Without doubt, Apple's current spurt has come about in spite of the challenges that it faced on multiple fronts including delayed shipments, chipset shortages, issues around the contract manufacturer network. CEO Tim Cook had confirmed (opens in new tab) back in October that supply constraints had cost the company $6 billion. In fact, it had even confirmed of things getting worse in the December quarter.
October numbers shared by market research firm Canalys had put Apple's market share in the smartphone market at 15% (up from 12% year-on-year), while that of Xiaomi had remained static at 14% with long-term leader Samsung also witnessing minimal change in terms of its 23% market share.

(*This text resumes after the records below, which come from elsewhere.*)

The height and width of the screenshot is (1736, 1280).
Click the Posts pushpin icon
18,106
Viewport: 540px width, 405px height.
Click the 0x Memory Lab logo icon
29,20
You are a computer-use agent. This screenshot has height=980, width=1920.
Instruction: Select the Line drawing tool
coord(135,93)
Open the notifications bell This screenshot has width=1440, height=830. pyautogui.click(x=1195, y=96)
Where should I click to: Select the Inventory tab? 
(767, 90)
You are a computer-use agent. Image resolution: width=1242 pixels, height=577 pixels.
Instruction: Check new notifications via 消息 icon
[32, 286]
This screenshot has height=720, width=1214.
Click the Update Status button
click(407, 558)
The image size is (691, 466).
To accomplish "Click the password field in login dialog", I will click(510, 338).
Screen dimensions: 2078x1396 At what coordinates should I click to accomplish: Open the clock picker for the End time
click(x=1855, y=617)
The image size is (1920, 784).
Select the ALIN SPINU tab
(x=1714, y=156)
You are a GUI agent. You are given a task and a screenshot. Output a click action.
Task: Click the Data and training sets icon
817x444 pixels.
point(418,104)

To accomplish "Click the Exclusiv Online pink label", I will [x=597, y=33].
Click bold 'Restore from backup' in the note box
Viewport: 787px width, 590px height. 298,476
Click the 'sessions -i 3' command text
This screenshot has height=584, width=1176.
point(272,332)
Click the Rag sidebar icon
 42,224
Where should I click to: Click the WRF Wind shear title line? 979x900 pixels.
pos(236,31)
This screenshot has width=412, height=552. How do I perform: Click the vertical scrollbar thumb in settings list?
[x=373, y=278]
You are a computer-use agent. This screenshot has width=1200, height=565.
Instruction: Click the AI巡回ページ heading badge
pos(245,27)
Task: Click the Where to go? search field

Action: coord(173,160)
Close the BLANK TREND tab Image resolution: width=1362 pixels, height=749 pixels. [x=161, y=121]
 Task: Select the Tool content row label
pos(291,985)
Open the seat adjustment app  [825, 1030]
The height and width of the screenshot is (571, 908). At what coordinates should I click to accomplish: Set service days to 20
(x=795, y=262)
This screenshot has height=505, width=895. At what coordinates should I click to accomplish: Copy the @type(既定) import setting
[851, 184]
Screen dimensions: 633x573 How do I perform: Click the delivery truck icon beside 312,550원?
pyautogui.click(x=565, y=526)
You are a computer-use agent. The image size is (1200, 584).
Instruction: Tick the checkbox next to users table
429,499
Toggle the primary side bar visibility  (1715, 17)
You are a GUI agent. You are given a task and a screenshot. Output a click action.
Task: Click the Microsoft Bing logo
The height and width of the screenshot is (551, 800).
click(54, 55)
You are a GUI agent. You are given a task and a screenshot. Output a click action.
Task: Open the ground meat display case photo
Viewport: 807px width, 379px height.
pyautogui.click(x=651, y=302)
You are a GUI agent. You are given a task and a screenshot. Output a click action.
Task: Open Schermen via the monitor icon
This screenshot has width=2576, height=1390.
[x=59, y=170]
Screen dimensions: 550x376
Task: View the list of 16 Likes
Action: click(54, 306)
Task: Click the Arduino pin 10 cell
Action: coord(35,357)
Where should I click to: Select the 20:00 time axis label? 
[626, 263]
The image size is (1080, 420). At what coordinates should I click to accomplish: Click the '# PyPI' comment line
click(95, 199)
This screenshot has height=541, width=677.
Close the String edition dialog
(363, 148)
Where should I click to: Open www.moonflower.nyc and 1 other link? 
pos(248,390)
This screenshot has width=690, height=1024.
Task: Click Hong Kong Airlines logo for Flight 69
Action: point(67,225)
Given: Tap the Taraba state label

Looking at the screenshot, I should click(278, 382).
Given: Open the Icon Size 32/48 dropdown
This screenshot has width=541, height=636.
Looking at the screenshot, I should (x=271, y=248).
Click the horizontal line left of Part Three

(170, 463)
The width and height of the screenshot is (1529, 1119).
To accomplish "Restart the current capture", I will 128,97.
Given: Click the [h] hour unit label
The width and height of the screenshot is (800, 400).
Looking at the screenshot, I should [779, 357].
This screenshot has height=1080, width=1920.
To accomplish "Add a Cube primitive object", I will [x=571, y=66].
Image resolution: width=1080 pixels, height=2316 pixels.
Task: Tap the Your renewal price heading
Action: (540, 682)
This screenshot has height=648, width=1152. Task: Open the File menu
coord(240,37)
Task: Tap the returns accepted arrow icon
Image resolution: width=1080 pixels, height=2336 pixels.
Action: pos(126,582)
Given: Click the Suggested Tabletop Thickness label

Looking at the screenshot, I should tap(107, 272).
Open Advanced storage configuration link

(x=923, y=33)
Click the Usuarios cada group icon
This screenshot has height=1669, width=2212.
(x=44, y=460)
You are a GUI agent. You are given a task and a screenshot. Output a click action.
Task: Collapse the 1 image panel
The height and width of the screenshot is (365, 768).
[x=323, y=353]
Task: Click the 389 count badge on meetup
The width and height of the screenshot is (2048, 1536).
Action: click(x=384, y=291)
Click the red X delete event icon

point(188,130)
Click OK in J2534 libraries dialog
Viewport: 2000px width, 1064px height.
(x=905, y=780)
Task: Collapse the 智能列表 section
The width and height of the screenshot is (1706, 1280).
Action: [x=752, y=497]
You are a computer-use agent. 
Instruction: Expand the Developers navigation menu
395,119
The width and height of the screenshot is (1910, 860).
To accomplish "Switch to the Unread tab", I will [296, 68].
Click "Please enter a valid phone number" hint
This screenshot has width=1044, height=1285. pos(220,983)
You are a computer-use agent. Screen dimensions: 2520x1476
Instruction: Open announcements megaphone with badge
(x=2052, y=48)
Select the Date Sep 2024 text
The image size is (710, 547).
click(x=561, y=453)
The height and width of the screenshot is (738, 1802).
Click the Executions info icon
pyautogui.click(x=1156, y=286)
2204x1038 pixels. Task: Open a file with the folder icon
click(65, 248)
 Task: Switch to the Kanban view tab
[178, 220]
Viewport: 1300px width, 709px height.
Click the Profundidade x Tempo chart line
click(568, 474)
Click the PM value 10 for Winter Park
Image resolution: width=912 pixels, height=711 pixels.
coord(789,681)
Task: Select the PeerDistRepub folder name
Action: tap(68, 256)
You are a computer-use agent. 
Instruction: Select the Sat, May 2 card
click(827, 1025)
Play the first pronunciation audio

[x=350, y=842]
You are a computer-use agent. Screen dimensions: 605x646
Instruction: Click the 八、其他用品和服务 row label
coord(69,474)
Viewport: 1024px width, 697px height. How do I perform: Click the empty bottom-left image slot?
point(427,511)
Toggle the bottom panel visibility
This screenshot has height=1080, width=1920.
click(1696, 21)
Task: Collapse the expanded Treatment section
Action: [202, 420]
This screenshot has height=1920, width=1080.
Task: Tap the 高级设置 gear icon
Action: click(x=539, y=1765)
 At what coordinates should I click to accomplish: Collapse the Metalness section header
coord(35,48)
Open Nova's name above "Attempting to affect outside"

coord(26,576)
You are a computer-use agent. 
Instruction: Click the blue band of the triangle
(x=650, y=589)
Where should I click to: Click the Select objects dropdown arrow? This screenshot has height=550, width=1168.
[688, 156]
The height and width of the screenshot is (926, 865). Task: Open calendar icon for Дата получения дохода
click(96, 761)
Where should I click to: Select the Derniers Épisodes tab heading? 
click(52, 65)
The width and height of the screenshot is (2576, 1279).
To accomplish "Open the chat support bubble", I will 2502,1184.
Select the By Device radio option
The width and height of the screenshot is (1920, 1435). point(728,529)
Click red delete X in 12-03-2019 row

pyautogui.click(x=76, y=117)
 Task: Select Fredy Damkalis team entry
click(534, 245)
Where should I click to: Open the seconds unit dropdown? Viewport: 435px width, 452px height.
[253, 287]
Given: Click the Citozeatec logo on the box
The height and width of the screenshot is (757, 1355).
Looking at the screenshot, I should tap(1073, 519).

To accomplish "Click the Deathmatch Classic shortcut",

The company, which had launched a slew of products including the iPhone 13 and iPhone 13 Pro, the new iPad Mini, the Apple Watch Series 7 and the third generation AirPods, grew year-on-year revenues by 29%. It had touched $83.4 billion in the last quarter of its financial year, which was marginally below market expectations.
Though the latest iPhones arrived in the market quite late in the quarter, the iPhone business itself continued its momentum and grew by 47 per cent year-on-year while in the case of the iPad, it was a 21% growth.
Whether Apple manages to hold on to the $3 million market cap would become clear when the company announces its quarterly results some time later in January.